The OECD Health Data 1997 is an interactive database comprising systematically collated data on a great number of key aspects of the health care systems in 29 OECD member countries. The CD-ROM and its related access software enables DPLS users to query OECD data files and analyze them in the form of tables, charts and maps, as well as to export data to other software packages (e.g., Excel, SAS).
The coverage of the dataset is very wide and, for a number of indicators, the time series go back to 1960. Over 750 series were selected according to whether they were relevant to the description of key aspects of health care systems, sufficiently consistent to enable cross-national comparisons, and were available in a significant number of countries.
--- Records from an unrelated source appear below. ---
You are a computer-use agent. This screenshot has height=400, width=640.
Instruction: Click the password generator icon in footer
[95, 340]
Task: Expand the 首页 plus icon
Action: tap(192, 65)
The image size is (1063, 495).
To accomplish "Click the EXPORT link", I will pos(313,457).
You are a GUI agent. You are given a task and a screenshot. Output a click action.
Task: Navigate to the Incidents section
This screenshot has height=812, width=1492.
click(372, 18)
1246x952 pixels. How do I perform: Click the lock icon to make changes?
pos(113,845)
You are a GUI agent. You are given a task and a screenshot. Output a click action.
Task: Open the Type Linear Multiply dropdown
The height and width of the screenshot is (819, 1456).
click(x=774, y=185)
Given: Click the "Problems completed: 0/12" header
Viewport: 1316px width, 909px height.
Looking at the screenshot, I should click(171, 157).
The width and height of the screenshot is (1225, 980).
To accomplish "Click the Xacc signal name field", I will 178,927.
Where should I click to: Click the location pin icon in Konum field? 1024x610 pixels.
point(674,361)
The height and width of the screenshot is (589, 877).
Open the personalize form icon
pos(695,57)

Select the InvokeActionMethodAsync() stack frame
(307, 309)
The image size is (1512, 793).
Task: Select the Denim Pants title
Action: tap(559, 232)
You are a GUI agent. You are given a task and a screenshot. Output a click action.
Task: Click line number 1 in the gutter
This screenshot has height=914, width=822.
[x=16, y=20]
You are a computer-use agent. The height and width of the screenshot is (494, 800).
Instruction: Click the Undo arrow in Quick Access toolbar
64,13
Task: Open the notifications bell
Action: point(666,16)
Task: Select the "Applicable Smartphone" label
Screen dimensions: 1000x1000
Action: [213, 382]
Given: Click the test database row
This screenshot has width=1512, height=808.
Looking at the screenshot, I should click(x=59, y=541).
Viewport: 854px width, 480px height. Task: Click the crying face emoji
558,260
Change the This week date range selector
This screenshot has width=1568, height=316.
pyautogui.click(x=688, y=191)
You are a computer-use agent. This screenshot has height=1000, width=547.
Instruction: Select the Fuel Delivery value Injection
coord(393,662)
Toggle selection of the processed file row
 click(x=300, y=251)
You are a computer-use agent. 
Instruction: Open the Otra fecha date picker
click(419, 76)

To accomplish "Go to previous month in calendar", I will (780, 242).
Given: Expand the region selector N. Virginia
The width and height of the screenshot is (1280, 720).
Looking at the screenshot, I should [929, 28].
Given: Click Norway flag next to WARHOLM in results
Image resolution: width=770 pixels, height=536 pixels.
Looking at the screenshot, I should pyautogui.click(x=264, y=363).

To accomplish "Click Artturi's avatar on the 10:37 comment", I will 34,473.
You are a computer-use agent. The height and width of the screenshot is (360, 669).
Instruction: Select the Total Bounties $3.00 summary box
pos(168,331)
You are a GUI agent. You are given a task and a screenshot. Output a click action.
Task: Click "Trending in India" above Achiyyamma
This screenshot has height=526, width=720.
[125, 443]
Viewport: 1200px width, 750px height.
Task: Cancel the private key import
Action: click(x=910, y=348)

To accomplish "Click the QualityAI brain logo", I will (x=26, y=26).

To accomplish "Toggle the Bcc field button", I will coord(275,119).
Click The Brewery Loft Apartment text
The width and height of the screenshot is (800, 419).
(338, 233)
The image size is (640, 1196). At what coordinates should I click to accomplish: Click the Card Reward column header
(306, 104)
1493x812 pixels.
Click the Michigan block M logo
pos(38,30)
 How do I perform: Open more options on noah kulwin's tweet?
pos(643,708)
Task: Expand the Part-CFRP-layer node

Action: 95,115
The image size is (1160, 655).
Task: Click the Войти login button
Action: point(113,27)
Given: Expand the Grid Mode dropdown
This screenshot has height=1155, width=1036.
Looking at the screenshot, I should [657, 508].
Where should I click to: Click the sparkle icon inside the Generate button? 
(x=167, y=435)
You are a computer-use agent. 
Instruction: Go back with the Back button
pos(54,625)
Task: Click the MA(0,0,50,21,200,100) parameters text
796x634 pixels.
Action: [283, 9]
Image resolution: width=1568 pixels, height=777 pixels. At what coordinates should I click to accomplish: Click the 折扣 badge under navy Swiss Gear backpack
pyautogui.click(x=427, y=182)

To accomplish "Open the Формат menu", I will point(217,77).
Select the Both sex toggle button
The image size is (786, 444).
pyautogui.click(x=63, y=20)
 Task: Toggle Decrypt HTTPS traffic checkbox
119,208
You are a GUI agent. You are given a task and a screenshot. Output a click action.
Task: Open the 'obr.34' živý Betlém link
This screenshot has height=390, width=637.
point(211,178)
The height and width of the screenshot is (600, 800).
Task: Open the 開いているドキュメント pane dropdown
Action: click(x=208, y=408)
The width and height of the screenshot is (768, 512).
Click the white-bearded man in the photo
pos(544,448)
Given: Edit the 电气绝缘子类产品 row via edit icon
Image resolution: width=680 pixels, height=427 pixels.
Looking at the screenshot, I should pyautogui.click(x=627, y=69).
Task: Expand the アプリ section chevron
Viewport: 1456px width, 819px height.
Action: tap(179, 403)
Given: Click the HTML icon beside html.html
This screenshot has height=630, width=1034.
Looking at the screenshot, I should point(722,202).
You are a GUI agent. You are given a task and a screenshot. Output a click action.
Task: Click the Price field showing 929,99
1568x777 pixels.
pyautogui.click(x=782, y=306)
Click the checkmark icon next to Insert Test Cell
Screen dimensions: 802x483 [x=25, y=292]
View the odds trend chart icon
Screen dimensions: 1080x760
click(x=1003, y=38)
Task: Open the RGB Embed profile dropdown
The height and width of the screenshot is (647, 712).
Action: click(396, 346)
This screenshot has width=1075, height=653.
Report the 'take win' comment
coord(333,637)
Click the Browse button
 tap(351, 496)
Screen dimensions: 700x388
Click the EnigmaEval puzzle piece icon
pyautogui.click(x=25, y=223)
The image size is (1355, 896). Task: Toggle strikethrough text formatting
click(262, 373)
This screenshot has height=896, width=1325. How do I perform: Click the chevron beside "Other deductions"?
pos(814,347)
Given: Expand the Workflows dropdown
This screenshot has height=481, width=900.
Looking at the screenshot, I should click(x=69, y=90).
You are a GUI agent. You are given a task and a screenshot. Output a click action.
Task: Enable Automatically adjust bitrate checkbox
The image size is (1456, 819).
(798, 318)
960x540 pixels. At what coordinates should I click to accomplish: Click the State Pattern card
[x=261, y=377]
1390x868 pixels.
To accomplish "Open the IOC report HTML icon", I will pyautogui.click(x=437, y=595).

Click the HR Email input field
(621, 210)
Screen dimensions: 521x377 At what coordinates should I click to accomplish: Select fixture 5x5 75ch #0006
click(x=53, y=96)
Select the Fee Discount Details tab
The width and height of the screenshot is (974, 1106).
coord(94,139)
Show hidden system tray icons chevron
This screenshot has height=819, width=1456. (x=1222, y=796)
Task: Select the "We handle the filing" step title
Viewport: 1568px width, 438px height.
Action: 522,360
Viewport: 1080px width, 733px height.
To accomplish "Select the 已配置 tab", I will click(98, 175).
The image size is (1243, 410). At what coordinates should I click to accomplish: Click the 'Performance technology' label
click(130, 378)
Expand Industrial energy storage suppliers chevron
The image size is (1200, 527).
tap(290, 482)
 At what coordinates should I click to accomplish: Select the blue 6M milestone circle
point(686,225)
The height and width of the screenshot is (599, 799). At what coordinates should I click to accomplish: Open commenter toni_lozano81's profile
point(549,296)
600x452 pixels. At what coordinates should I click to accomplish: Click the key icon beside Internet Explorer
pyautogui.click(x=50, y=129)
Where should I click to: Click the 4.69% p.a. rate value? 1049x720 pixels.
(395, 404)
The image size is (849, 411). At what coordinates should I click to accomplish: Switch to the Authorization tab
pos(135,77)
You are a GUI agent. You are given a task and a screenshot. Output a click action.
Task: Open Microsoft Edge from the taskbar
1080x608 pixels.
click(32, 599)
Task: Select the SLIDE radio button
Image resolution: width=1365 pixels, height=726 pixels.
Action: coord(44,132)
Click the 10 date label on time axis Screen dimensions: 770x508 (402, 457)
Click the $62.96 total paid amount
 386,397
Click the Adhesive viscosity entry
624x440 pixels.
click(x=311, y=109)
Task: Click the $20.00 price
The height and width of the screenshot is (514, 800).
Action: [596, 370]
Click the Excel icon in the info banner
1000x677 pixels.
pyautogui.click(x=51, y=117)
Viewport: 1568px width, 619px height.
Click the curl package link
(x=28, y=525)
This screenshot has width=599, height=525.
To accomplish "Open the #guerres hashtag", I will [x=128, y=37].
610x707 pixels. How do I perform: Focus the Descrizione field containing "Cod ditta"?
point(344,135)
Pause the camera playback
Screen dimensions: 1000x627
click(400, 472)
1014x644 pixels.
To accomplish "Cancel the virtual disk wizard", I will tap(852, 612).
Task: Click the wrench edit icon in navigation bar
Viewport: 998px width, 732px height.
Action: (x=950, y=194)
The OECD Health Data 1997 is the result of continuous refinement and improvement of the indicators by the Secretariat, member country statisticians, and users.
The files are classified by subject areas as follows (each providing detailed sub-menus):
- health status of populations
- inputs and throughputs
- national expenditure on health
- costs of illness
- health care financing
- social protection, life-style and environment
- pharmaceutical activities
- average length of stay and discharge rate
- surgical and medical procedures, medical services fee
- demographic references
The list of indicators is given in Annex 4 of the User Manual. The DPLS study number is QG-501-001.
rBGH Consumer Survey
Wisconsin Consumer Attitudes Regarding Acceptance of Food-Related Biotechnology, 1990
Principal Investigator: Robin Douthitt, Professor, School of Human Ecology, UW-Madison
Producer: College of Letters and Science Survey Center, UW-Madison
Distributor: Data and Program Library Service, UW-Madison [CA-051-001]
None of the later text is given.